-- Objectif A --
Dans les lignes fournies ci-dessous, substituez « center point » à « midpoint » et restituez-les sans autre modification, en omettant les images.

-- Extrait choisi --
╔══

Association pour l’Histoire de l’Administration des Douanes
Boucher de Perthes en Italie: trois interrogations (15)
1. Les gabelous de l’Empereur sont-ils des soldats?
« Le général Miollis m’a dit hier que nous allions être mis sur les contrôles de la guerre et organisés définitivement en bataillons : c’est à désirer. L’état amphibie dans lequel on nous tient a bien des désagréments: nous avons les charges et les corvées de la troupe de ligne, et nous n’en avons pas les privilèges ; toujours les premiers au feu, toujours les derniers à la soupe… Ce n’est rien d’être tué sur un champ de bataille, mais être roué de coups quand on est prisonnier, ou fusillé comme partisan, et dans tous les cas, confondu avec les derniers goujats, c’est une vilaine perspective. Quand notre rang militaire sera bien défini, quand nous serons soldats de droit, comme de fait, on ne nous traitera pas comme des chiens et nous ne serons plus les parias de l’armée ».

╚══

Entrées sur la localisation de mots et d'éléments

╔══

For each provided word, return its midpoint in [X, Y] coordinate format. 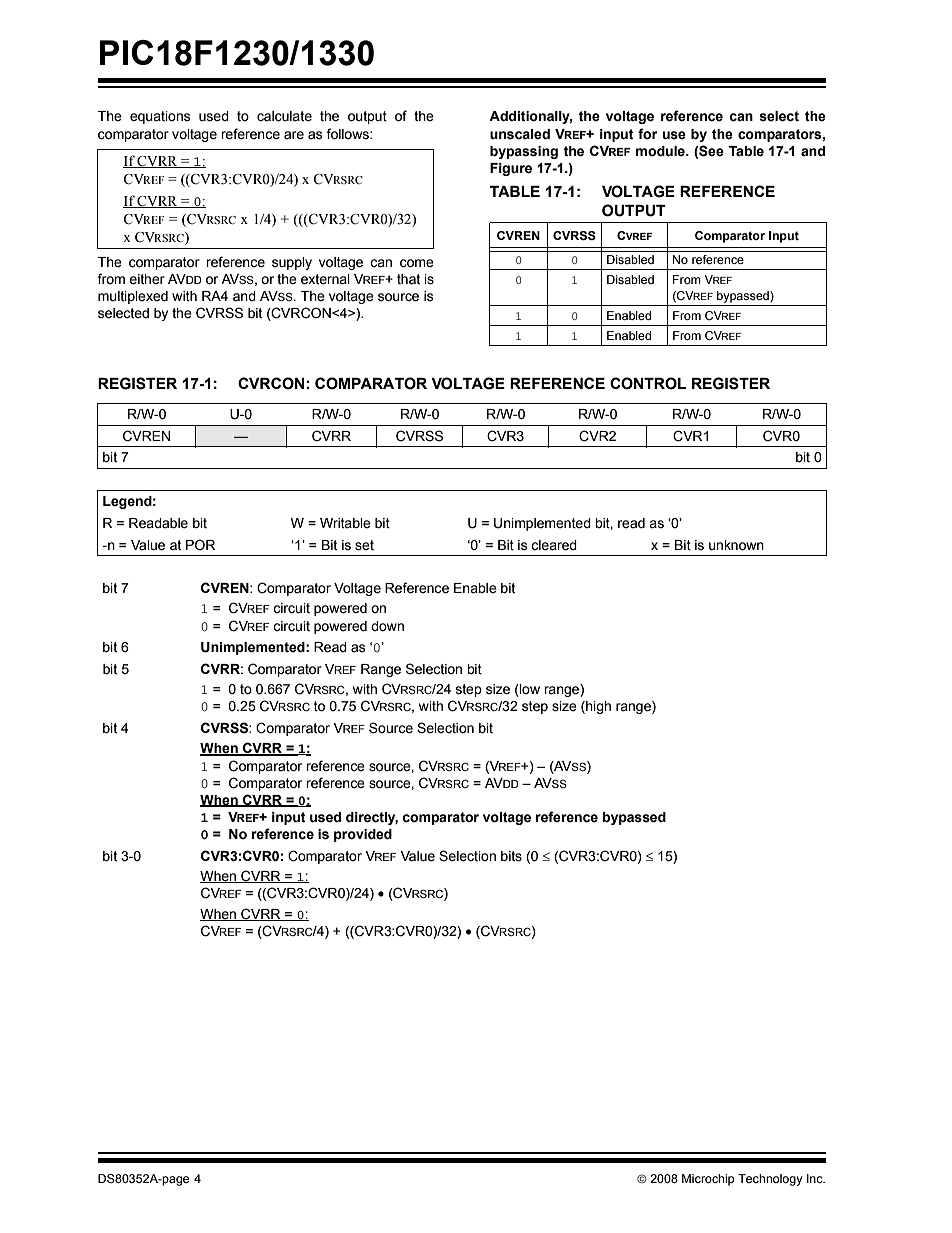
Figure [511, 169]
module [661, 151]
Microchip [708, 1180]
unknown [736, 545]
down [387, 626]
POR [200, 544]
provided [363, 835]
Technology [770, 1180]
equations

╚══

-- Objectif B --
Recopiez mot pour mot la partie de l'extrait choisi qui s'ouvre sur les mots contenant « Association pour l’Histoire » et se ferme sur « sont-ils des soldats? ».

-- Réponse complète A --
For each provided word, return its center point in [X, Y] coordinate format. 
Figure [511, 169]
module [661, 151]
Microchip [708, 1180]
unknown [736, 545]
down [387, 626]
POR [200, 544]
provided [363, 835]
Technology [770, 1180]
equations

-- Réponse complète B --
Association pour l’Histoire de l’Administration des Douanes
Boucher de Perthes en Italie: trois interrogations (15)
1. Les gabelous de l’Empereur sont-ils des soldats?